Exercise inputs =
## Begin
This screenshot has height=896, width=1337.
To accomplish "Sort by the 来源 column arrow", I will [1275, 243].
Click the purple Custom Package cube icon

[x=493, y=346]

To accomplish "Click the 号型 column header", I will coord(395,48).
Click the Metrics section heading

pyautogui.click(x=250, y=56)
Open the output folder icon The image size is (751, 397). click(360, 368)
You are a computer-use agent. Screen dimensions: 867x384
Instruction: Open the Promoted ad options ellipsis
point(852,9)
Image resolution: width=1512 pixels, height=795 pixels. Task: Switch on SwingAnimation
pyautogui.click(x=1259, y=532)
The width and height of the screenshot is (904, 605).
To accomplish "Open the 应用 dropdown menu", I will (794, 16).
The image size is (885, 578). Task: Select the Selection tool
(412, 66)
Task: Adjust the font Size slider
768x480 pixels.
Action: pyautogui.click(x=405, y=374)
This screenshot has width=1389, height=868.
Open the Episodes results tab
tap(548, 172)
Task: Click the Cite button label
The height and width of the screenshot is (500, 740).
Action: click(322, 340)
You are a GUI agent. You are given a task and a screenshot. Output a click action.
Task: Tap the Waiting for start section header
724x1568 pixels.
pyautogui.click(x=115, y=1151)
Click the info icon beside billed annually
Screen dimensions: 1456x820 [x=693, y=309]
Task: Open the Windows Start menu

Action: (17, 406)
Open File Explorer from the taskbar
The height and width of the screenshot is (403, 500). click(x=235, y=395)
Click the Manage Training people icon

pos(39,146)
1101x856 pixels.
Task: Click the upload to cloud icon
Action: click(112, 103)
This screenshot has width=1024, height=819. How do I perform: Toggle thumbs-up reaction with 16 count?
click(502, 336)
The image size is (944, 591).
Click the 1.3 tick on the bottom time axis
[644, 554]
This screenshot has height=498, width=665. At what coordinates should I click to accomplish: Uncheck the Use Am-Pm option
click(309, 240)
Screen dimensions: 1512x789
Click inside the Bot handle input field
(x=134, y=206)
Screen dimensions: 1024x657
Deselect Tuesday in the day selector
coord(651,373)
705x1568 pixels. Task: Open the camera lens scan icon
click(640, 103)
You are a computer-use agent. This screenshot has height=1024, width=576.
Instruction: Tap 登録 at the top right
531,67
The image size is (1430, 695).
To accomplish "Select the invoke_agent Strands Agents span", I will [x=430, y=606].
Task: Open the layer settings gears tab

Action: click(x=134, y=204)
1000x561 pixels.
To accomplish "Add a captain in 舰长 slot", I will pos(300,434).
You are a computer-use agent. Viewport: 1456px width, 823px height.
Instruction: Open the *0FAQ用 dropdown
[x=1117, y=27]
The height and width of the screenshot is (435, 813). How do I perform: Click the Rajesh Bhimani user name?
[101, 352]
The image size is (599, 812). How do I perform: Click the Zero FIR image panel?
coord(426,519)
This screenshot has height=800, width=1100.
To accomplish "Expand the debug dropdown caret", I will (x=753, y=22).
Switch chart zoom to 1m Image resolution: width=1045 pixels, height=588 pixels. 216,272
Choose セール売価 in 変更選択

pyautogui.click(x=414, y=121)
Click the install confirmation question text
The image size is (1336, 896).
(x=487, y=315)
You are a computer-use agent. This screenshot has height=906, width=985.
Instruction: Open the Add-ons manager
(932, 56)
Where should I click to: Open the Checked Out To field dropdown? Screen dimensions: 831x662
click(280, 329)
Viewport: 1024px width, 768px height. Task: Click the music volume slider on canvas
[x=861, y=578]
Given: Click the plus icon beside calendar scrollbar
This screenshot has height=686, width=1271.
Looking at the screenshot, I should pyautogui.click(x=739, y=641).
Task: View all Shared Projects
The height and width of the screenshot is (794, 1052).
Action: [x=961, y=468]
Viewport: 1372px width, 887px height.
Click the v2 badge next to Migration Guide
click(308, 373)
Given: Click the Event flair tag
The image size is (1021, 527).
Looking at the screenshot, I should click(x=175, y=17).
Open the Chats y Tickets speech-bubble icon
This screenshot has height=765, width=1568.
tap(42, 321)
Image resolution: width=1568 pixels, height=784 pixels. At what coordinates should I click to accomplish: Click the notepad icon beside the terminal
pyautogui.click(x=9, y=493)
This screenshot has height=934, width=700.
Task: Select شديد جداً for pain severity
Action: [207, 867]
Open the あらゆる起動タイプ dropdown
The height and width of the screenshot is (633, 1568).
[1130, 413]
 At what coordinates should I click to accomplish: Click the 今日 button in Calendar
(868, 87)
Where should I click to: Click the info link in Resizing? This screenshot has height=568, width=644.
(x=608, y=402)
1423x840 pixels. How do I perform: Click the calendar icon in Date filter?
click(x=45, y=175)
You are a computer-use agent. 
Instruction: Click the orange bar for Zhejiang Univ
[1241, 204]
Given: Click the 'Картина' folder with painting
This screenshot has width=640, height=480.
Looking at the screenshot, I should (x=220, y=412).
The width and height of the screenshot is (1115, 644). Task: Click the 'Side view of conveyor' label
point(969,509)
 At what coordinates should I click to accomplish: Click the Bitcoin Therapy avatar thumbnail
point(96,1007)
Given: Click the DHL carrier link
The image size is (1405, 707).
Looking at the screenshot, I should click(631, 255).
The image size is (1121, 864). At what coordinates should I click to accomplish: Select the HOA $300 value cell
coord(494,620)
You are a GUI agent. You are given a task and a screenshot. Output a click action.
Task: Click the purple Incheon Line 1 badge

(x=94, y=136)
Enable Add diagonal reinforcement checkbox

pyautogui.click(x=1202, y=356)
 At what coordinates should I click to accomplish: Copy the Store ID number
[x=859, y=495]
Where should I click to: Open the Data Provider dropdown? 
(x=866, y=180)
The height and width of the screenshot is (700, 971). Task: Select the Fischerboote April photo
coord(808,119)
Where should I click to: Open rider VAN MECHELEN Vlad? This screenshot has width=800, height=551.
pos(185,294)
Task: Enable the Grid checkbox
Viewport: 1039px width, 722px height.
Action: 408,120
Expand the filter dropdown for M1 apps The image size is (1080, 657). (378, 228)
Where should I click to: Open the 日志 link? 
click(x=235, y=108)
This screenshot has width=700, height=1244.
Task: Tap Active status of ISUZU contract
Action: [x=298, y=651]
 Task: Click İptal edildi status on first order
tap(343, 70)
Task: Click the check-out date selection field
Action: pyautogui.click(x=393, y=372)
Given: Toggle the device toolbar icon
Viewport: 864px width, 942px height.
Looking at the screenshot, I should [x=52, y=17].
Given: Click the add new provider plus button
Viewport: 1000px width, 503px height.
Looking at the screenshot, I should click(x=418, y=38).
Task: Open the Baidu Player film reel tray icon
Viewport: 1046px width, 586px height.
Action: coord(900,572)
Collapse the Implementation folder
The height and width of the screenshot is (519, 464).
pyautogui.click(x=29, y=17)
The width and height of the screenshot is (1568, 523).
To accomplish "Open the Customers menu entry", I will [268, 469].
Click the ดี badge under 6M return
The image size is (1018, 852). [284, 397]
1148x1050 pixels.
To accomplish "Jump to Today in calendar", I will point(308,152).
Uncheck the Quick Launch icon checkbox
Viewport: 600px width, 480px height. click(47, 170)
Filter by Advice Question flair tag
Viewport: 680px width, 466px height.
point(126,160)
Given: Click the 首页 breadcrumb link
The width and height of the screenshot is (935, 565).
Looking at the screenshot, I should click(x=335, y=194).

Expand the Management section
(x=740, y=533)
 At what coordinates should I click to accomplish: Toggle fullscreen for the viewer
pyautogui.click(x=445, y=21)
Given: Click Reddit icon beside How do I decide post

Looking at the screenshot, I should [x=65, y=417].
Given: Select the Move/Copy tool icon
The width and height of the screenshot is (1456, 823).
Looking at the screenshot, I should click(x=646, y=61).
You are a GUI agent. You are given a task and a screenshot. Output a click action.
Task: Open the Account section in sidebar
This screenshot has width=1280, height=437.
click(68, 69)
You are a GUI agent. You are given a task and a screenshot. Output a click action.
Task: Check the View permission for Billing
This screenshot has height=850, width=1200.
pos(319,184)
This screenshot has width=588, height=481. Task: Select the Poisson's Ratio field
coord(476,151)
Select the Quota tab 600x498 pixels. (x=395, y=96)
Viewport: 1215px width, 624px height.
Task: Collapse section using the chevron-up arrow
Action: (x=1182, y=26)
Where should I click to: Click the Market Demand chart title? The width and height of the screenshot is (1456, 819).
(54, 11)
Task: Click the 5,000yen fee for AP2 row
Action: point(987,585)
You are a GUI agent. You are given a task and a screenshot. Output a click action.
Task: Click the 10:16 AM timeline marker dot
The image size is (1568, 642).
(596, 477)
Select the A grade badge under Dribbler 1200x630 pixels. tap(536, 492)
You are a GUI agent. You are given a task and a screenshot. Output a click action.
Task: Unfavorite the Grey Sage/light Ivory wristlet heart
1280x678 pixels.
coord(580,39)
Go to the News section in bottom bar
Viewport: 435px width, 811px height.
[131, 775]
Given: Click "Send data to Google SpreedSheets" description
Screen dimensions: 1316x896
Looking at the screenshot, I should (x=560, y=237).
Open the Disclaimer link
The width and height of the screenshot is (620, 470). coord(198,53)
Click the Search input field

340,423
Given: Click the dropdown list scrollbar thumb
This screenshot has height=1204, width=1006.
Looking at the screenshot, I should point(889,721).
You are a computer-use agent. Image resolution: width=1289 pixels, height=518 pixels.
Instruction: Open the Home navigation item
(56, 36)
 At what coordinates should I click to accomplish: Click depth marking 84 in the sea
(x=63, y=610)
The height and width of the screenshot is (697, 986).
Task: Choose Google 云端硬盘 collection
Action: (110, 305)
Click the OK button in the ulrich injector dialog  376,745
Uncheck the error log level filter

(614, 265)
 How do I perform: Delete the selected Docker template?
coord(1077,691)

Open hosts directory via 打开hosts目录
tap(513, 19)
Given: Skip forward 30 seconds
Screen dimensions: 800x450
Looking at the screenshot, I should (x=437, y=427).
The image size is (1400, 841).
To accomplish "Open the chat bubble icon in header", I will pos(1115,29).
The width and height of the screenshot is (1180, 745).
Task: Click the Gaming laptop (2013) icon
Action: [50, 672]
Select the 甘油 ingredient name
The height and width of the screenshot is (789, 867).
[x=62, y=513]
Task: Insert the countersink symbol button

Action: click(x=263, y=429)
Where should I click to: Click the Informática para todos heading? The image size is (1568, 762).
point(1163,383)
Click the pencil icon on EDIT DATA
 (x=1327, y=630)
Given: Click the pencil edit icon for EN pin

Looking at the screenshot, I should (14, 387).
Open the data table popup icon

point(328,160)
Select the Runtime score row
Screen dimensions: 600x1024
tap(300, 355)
## End
Pull out every line in the entries above that contains the word "computer".

You are a computer-use agent. Screen dimensions: 867x384
You are a computer-use agent. This screenshot has height=1024, width=576.
You are a computer-use agent. Viewport: 1456px width, 823px height.
You are a computer-use agent. This screenshot has height=906, width=985.
You are a computer-use agent. 
You are a computer-use agent. Image resolution: width=1289 pixels, height=518 pixels.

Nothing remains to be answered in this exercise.